Is sitting at your desk killing you?

When I first started writing, I’d write for hours. Literally hours, without moving. I’d get to that white hot place where the story literally pours from my fingers and I couldn’t stop it if I tried. It felt fantastic.Until I tried to get up.

My legs would lock — or worse, get so swollen I could barely bend my knees. My neck felt like it had been set in stone — and my ongoing back issues often got into the mix. Vertebrae popped and snapped and kinked, and I’d feel feel every bit of it. Then I started to feel numbness. First in my hands and feet. Then elsewhere. Nasty nasty business, all of it.

The last time I allowed myself to get to that state was three or four years ago. , I went to my chiropractor  to “get the kinks out,” even though I knew  it was worse than that. I’d gone on a writing binge, and my back felt like it had been formed from two by fours bound together by barbed wire. My hands and feet were going numb. My neck was so stiff I could barely shoulder check.

“I think I overdid it a bit,” I said as I tried to lie down on the table, so he could work on me.

I’d been going to him for a few years. I think my father was the first to go to him from our family (he had long running back issues, relating to bad genetics and too much hard work over his life), but soon we were all going to him. He was a great guy, and always ready with a quick smile and a true concern for our health.

“Let me see,” he said, and began to check my back.

“Hmm,” he said. I tried to turn my head to see if he was still smiling, but I couldn’t.

“Everything all right?” I asked.

“No,” he said. “Like wood.”


“Your back and neck are like chunks of wood,” he said. “What have you been doing?”

“Writing,” I said.

“That’s all?” he asked.

“That’s all.”

“Hmm,” he said again, and I knew, even without seeing his face, that we was not smiling. Not even a little bit.

Long story short, it took weeks for him to get my flexibility back. And then I had to promise, on my honour, that I would NEVER write like that again.

No more six or longer hour stretches without moving. No more weeks and weeks of no exercise. And no more no stretching every night. Absolutely every night.

I bought a yoga mat and my chiropractor gave me a sheet describing all the stretches I would have to do, every night for the rest of my life. Of course I lost that sheet, couldn’t remember half the stretches, and ended back at his office. I wasn’t in as bad shape as I had been before, but still, bad enough.

“Have you been doing the stretches?” he asked.

I confessed I’d lost the sheet, so he gave me another. I followed it religiously for a few months, then lost it again. I was so embarrassed, I went out and found a book of stretches that I still have.

The stretches are really a life saver, but they are not the only thing that I now do, more or less religiously.

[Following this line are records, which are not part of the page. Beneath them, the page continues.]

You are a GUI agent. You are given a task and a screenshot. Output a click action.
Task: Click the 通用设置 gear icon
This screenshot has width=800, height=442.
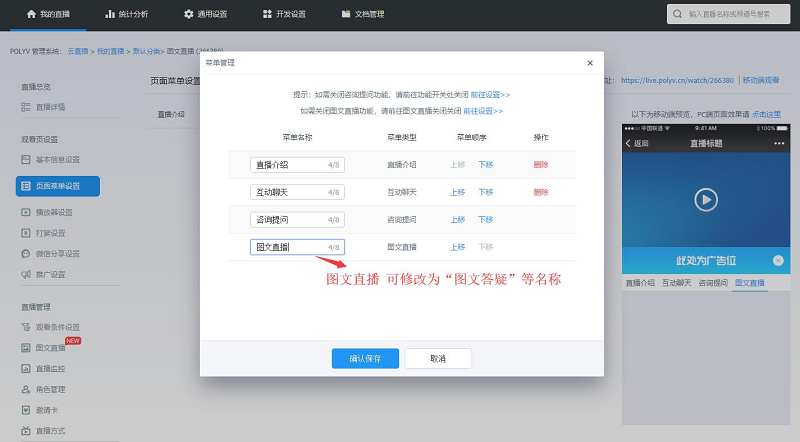(189, 14)
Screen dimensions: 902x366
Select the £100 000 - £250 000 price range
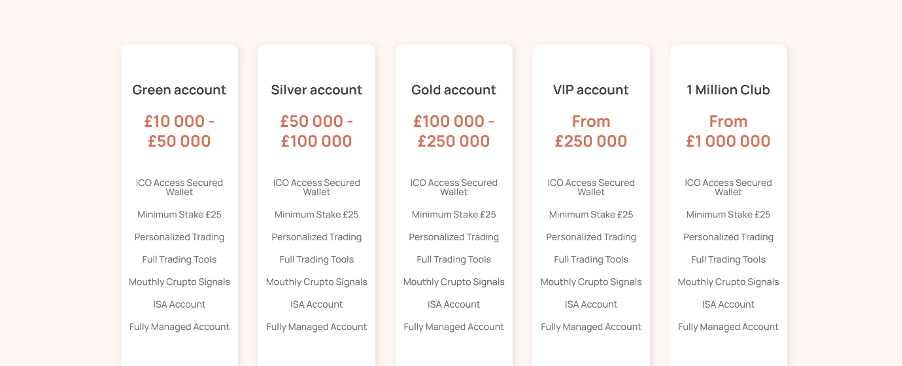(x=453, y=131)
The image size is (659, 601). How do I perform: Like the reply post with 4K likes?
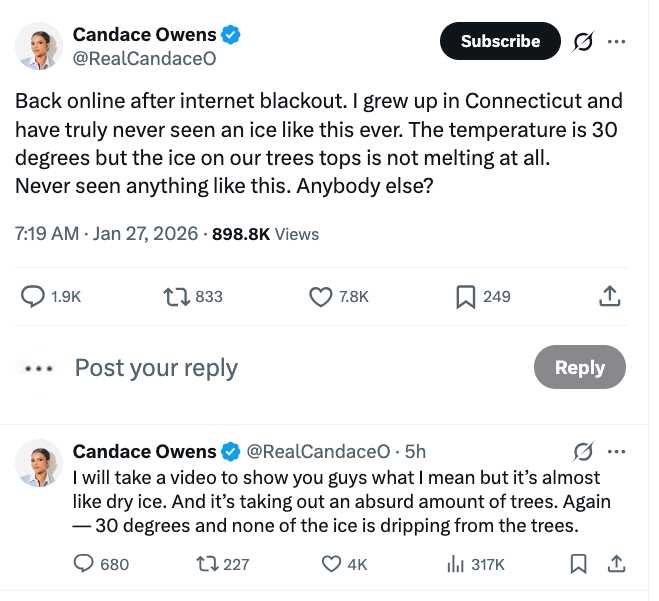332,564
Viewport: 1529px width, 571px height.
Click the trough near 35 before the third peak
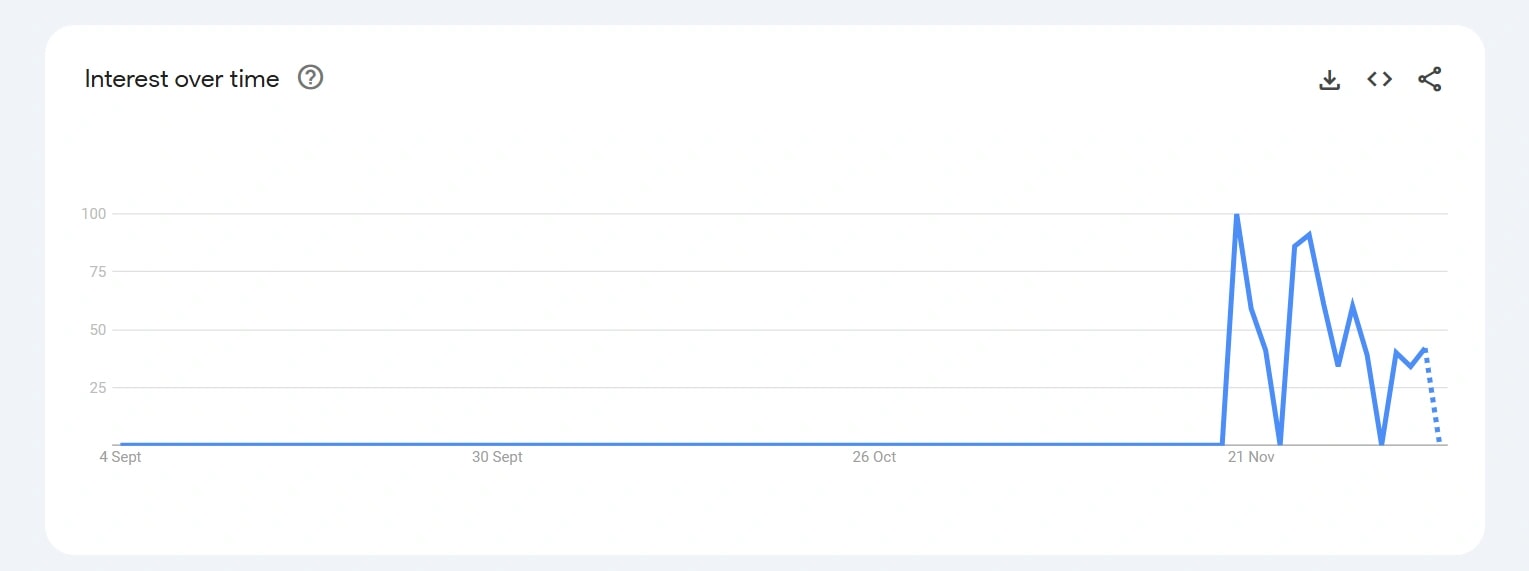[x=1338, y=364]
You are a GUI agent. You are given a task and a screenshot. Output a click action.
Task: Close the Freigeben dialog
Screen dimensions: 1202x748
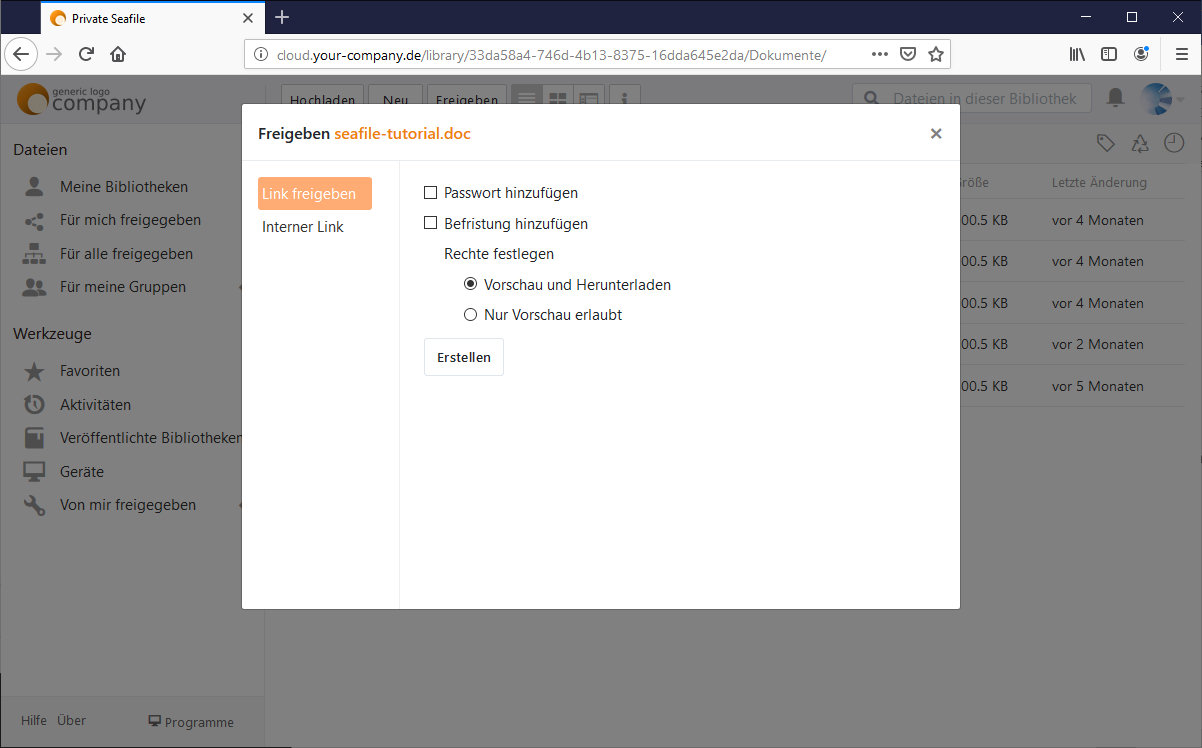pos(936,133)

On top of the stretches, I make certain that I get up every hour and do something physical. Go out and play with the dogs. Vacuum something. Clean a bathroom. Whatever. Just so I get the blood moving before I go back. At the very least, I walk up and down a flight of stairs a couple of times before I go back to work

I try to remember to exercise at least three times a week. It’s better if I do it every day, but three times a week keeps everything limber.

I use an exercise ball as a chair while I write. This works wonderfully to keep my muscles from seizing up. It looks silly, but it really works.

Believe me, these were some of the hardest lessons I’ve had to learn. I LOVE getting to the white hot place where the story is everything… and some days, I can’t get there when I get up every hour. However, I physically feel better, much bette, now, so I sacrifice. And sometimes, I can get there, even if it is for just one hour.

It’s really hard to stop writing and take a break, but I (mostly) do it. I never want to feel that horrible again, and I don’t like making my chiropractor frown. (He’s such a pleasant man!)

Here is an article talking about the dangers of sitting too much.  And the book of stretches? It’s called “Stretching” by Bob Anderson, and can be found everywhere. (This version even has stretching routines for office workers…)

What do you do to keep yourself healthy and limber while you write? Any of this? All of it? None of it? I’d love to hear!